Evaluation with different values of β

4.6.3 The number of candidate neighbors: k.

In Fig. 6, we show the experimental results of comparison with ECN when k takes different values. As the value of k increases, the experimental results continue to improve, eventually reaching an optimal value when k= 14. Compared with ECN, MBCR extends the size of the reliable neighborhood from 6 to 14. The reason is that MBCR can utilize a memory-based circular ranking mechanism to more accurately distinguish between images that look similar but have different identities. When k is assigned a large value, the rank-1 accuracy of MBCR does not decay as quickly as ECN. We want to point out that MBCR outperforms the best results of ECN at all k values.

Fig. 6
figure 6

Analysis of the number of candidate neighbors together with ECN

4.6.4 Computational cost analysis

In this paper, feature memory and mini-batch are utilized to train and optimize the model with the proposed loss function respectively. As for the method based on mini-batch, the input samples are comprised of the target sample, the corresponding camera style transfer sample, and the corresponding k-nearest neighbor candidate sample. Referring to Table 4, memory-based approach is significantly superior to the mini-batch based one. It is worth noting that memory-based method will introduce limited additional training time cost (+ 1.6 minutes) and GPU memory (+ 780 MB), though they are negligible compared to the total cost.
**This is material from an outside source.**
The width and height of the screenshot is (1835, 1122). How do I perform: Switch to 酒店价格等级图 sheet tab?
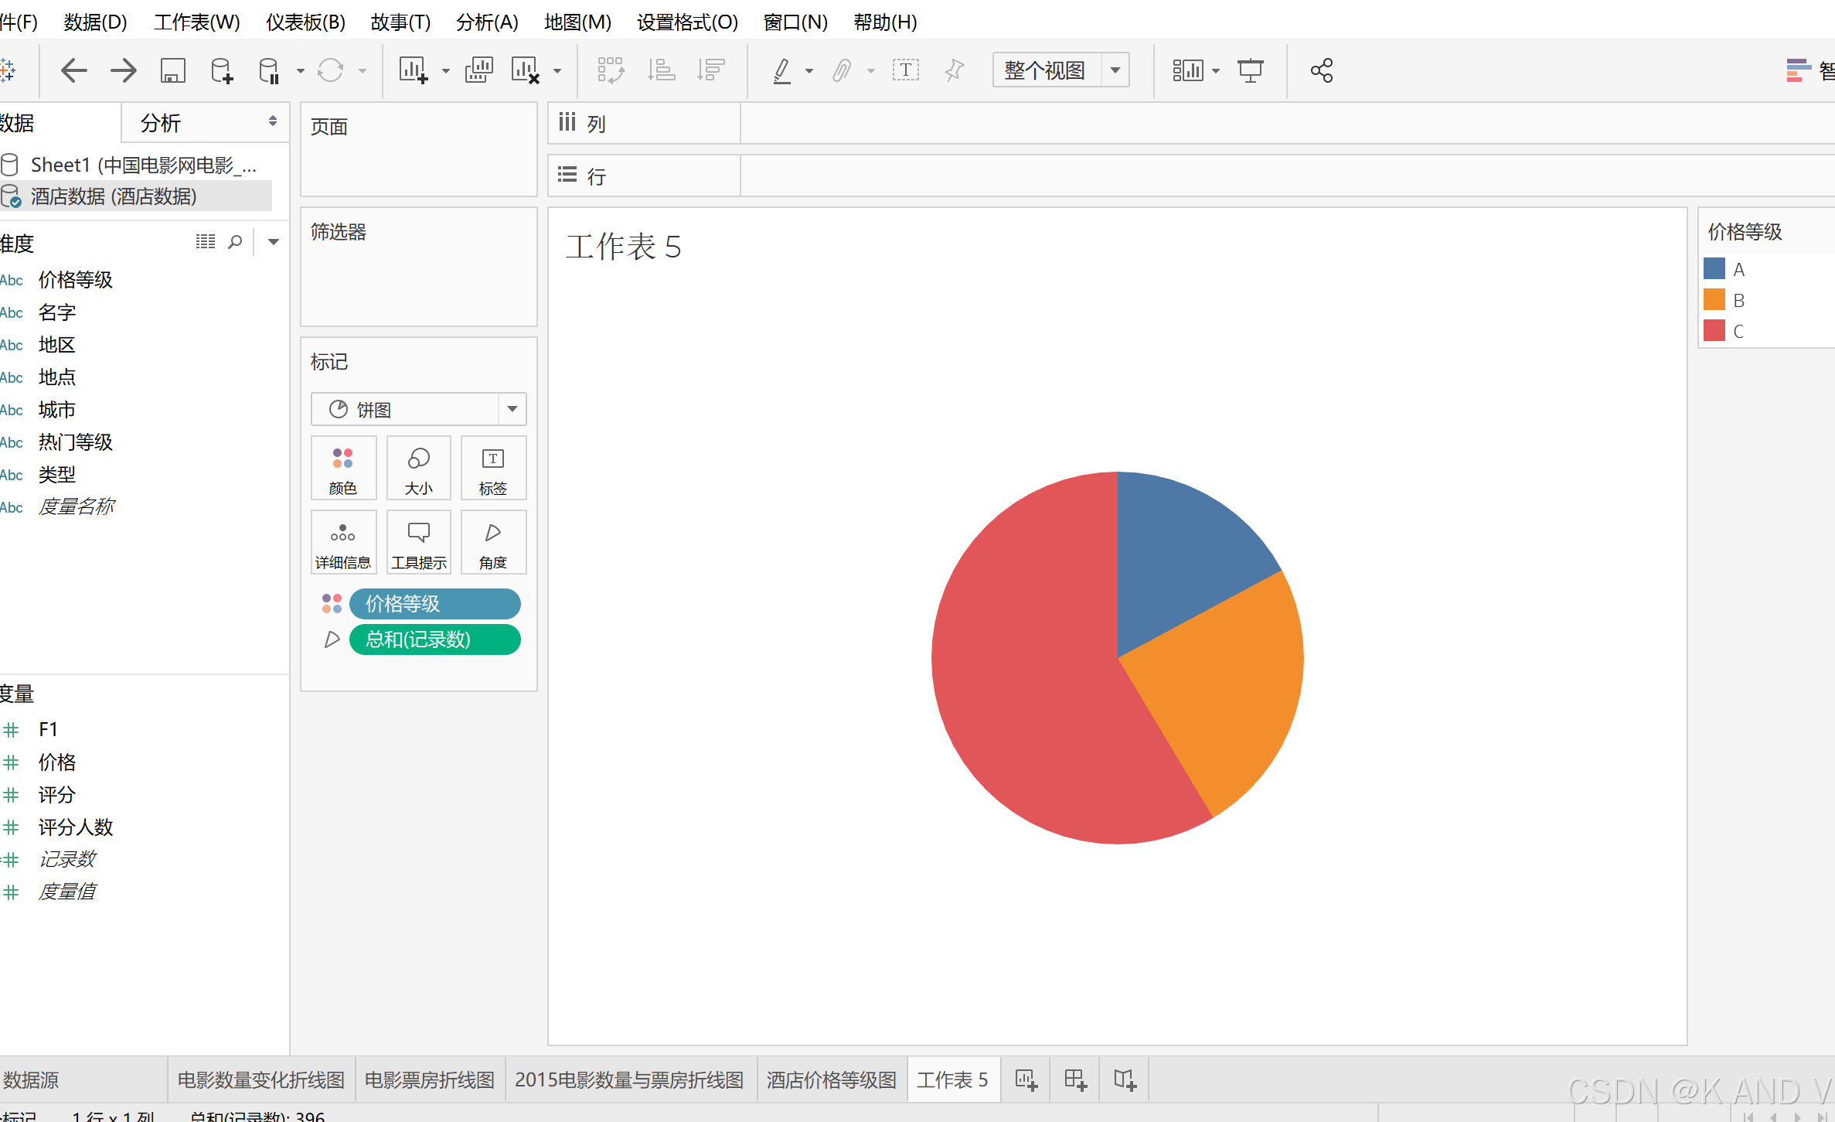(831, 1079)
Table 4 Computational cost analysis of the exemplar memory

Feature memory modules are frequently employed in recent self-supervised training models. Most of the existing unsupervised models are based on contrast learning. Traditional neural network training is carried out in the form of mini-batch. It is unscientific to compare positive and negative samples within a small batch due to the limitation of samples number. There may be no pedestrians with the same identity as the target sample in the mini-batch, so it is meaningless to conduct circular ordering in it. By adding a feature memory module, the model can sort globally and the performance can be improved significantly.

5 Conclusion

In this work, we present a novel unsupervised domain adaptation method for person re-identification using memory-based circular ranking mechanism to adaptively assign pseudo-labels for the target domain. It’s worth noting that MBCR does not use clustering to generate pseudo-labels for the entire target images like the existing unsupervised re-id methods because the clustering algorithm involves heavy CPU calculations and long training time. The memory-based circular ranking mechanism can iteratively generate smooth labels for samples in each mini-batch, which significantly decreases the time cost and avoids the noise caused by clustering. Different from previous unsupervised approaches, MBCR also has better scalability in the large-scale pedestrian benchmark of the real world. The labeled source images are employed to supervise the training process while realizing unsupervised optimization of the target domain by training jointly both the reciprocal neighbors’ label smoothing loss (RNLSL) and the cross-camera invariance loss (CCIL). RNLSL aims to screen out positive samples in the neighborhood and mine hard negative samples with a similar appearance. Simultaneously, CCIL is designed to ensure that the deep re-id network is robust to various variations of the camera styles. Abundant experiments demonstrate the superiority of the elaborate components proposed in this paper.